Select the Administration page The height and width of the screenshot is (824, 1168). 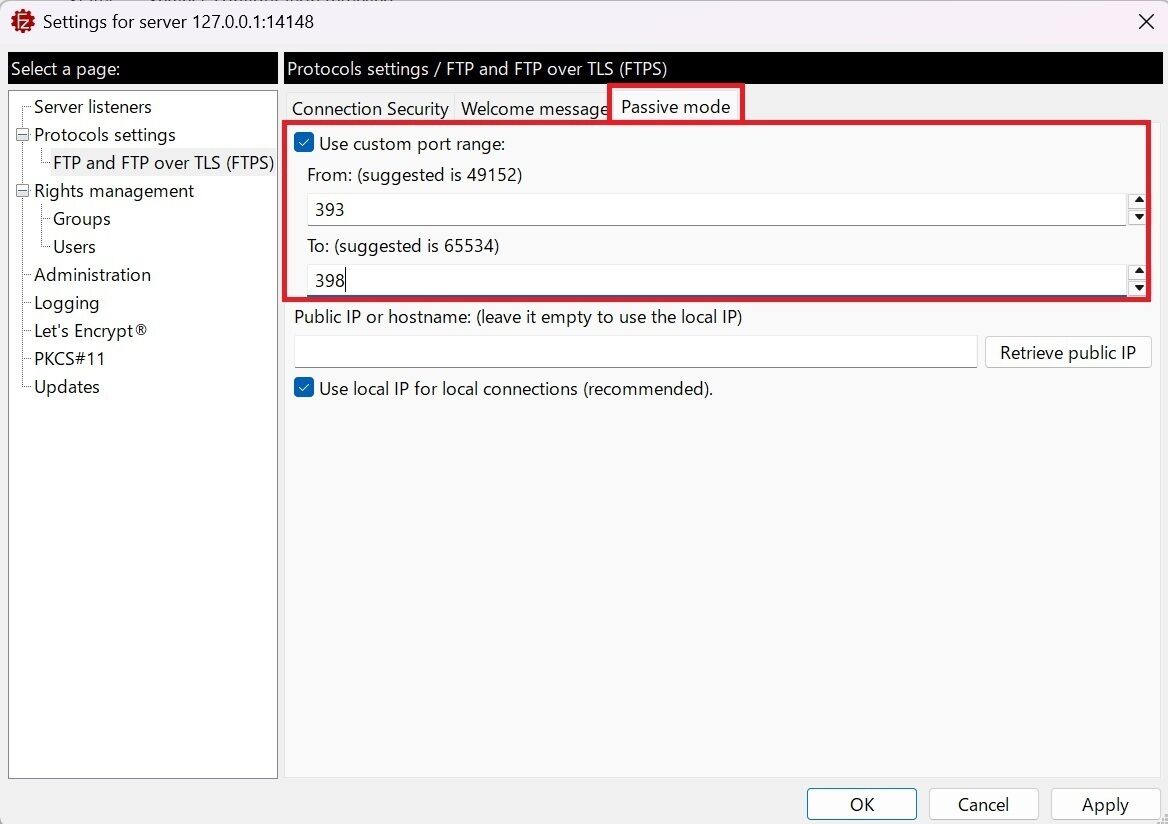(91, 274)
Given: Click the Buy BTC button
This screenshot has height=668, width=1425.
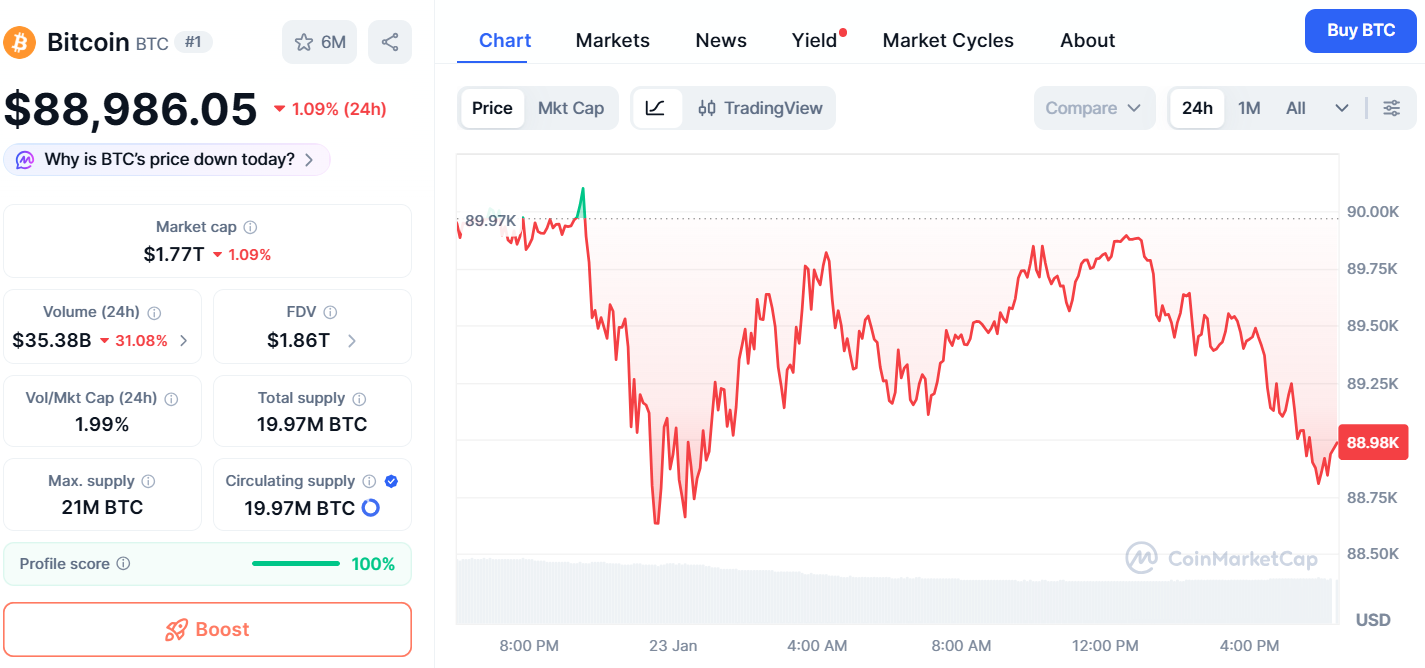Looking at the screenshot, I should coord(1361,30).
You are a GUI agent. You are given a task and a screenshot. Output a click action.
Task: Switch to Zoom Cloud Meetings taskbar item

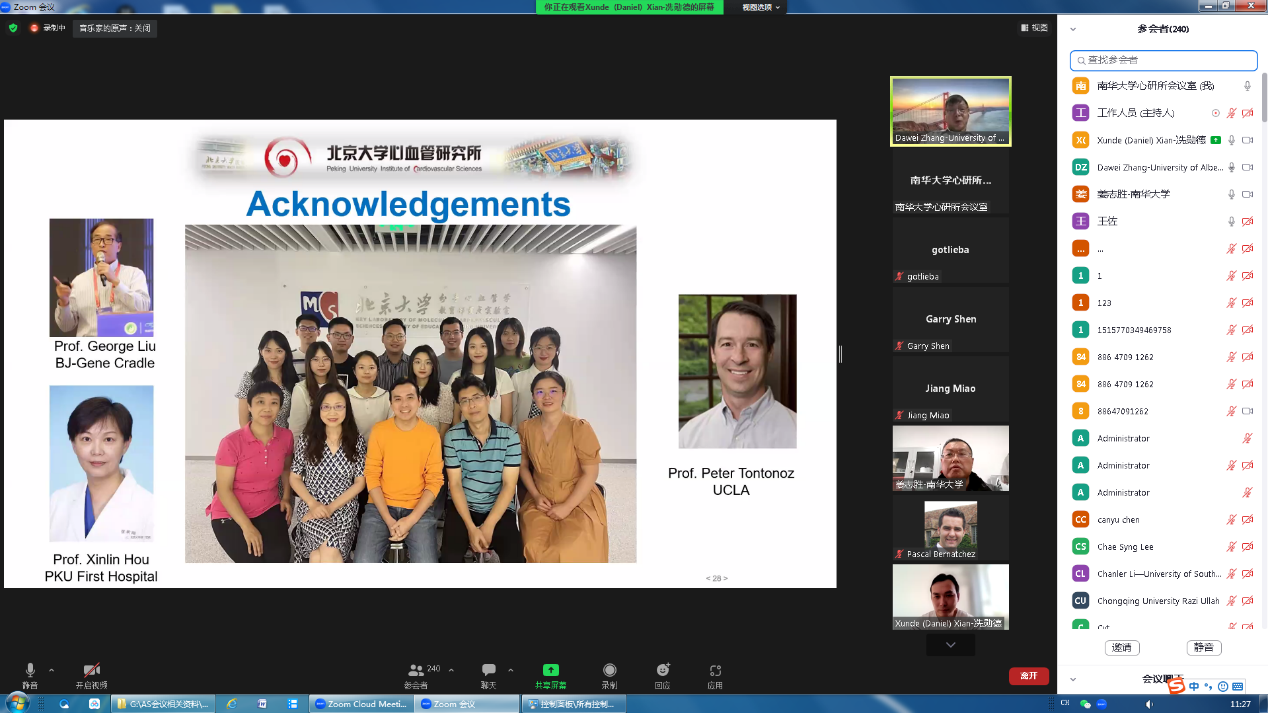point(360,704)
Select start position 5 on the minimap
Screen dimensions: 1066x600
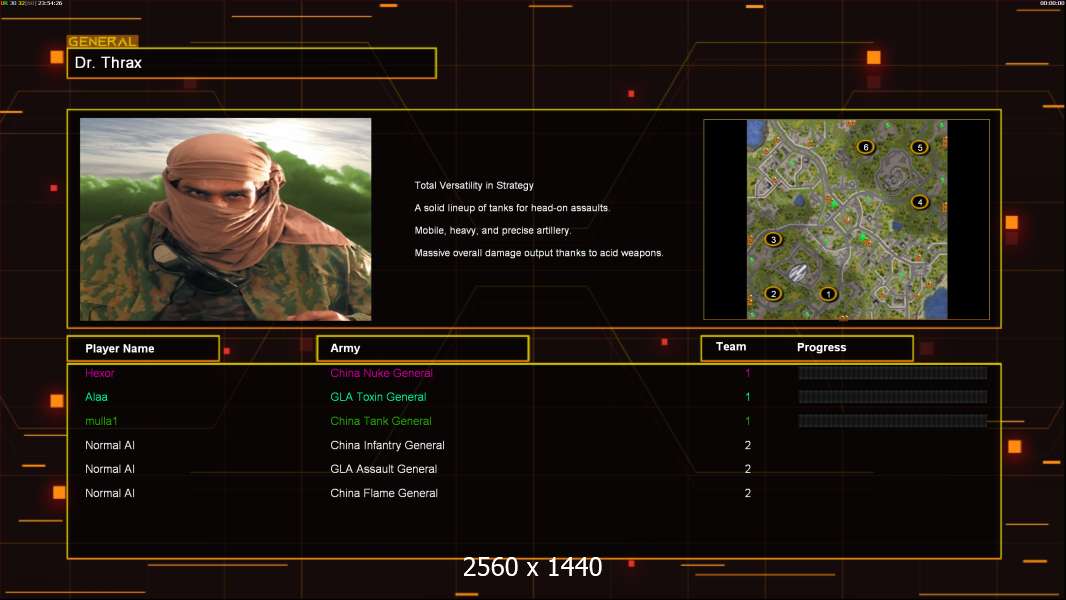pos(919,147)
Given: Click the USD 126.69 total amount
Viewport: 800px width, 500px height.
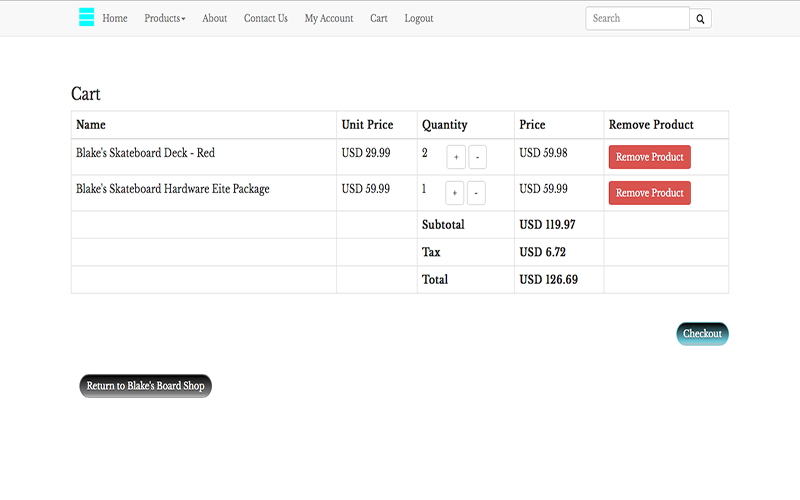Looking at the screenshot, I should coord(548,280).
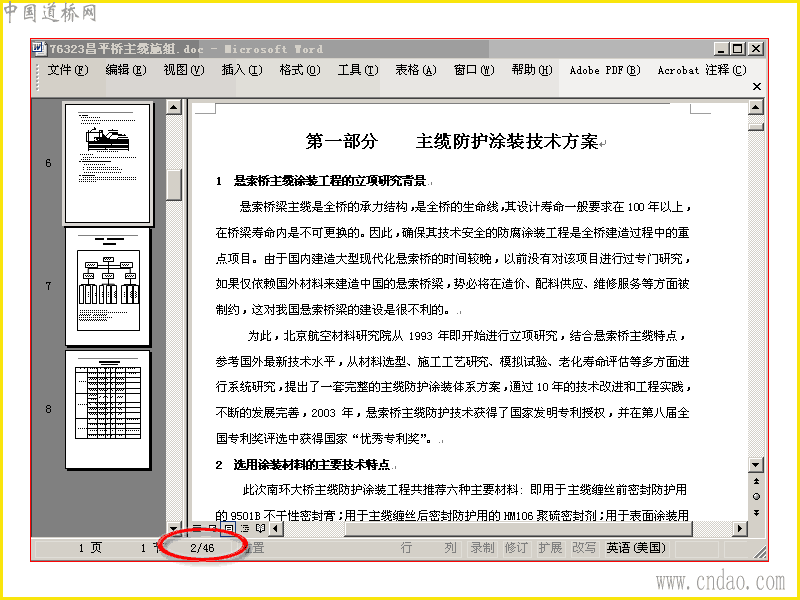Viewport: 800px width, 600px height.
Task: Click the thumbnail pane vertical scroll thumb
Action: point(174,185)
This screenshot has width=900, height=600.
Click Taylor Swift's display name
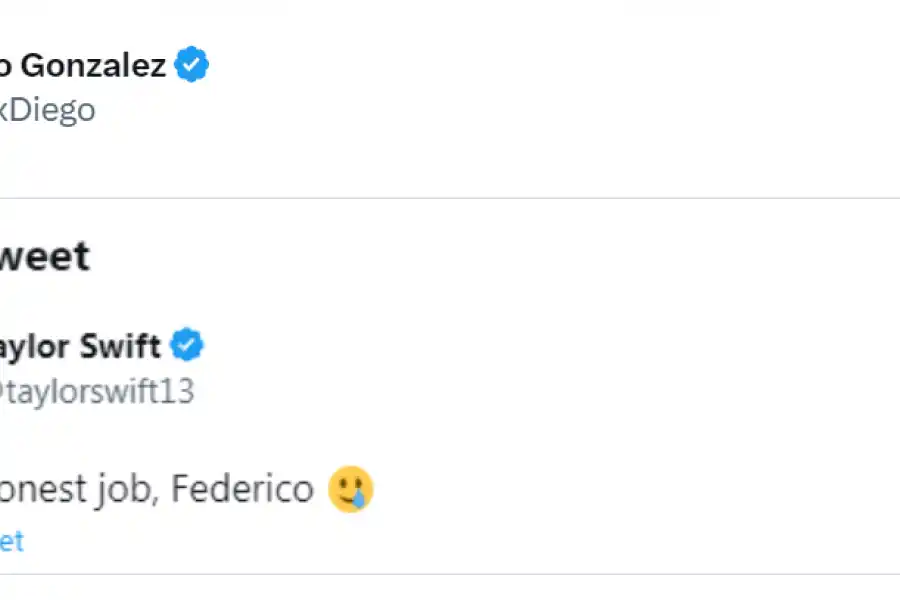click(x=80, y=345)
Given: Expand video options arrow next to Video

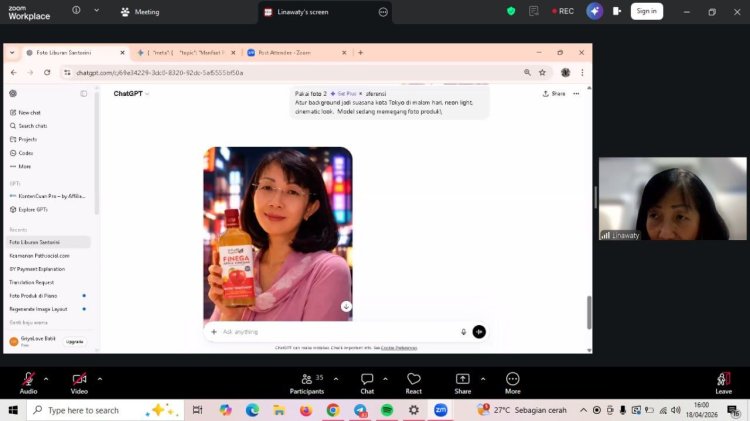Looking at the screenshot, I should [100, 379].
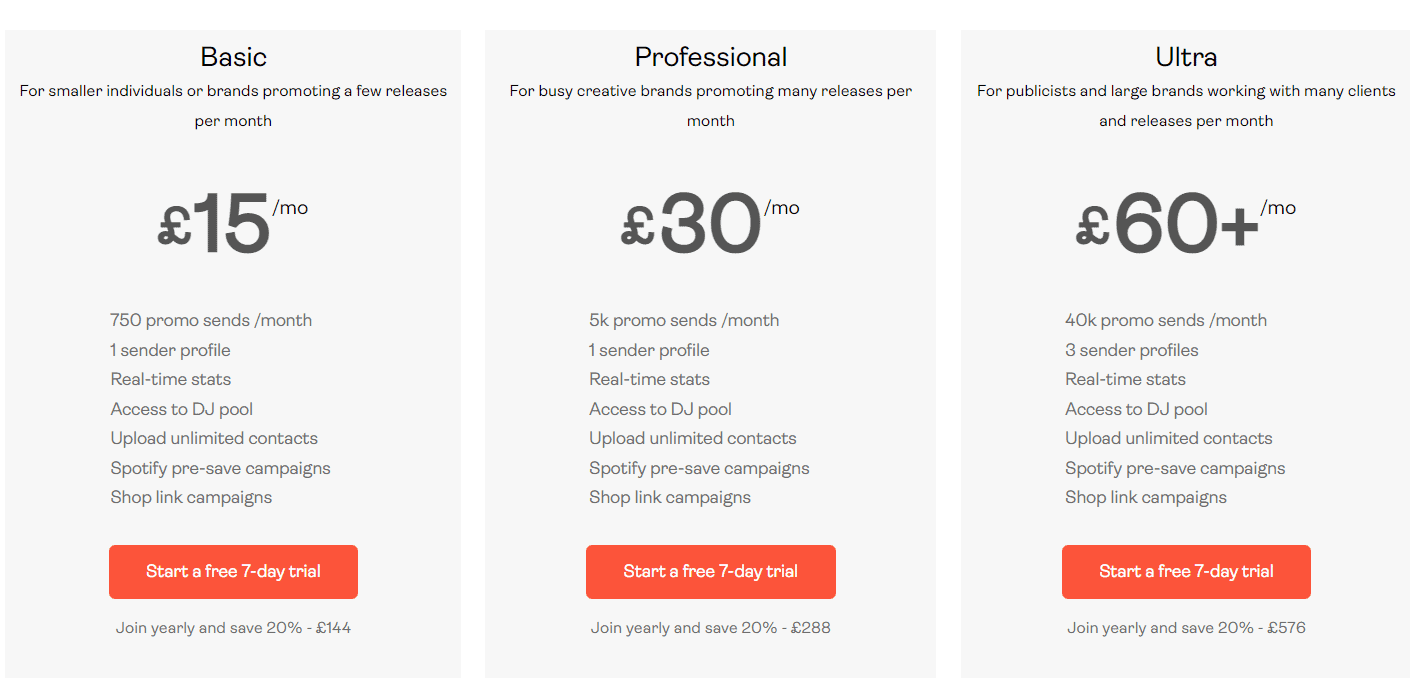Click Basic plan's Access to DJ pool
Screen dimensions: 1410x678
point(182,409)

────────────────────────────────────────

PROMPT: Retype the records above exactly, starting at the line that contains "Select start position 5 on the minimap" and going through the last line, and leave out any pictures.

OUTPUT FOR THIS EXERCISE:
Select start position 5 on the minimap
Screen dimensions: 1066x600
pos(919,147)
Given: Click the USD 126.69 total amount
Viewport: 800px width, 500px height.
Looking at the screenshot, I should coord(548,280).
Viewport: 800px width, 600px height.
Task: Click the thumbnail pane vertical scroll thumb
Action: point(174,185)
This screenshot has width=900, height=600.
Click Taylor Swift's display name
click(x=80, y=345)
Given: Expand video options arrow next to Video

Looking at the screenshot, I should [100, 379].
Click Basic plan's Access to DJ pool
Screen dimensions: 1410x678
point(182,409)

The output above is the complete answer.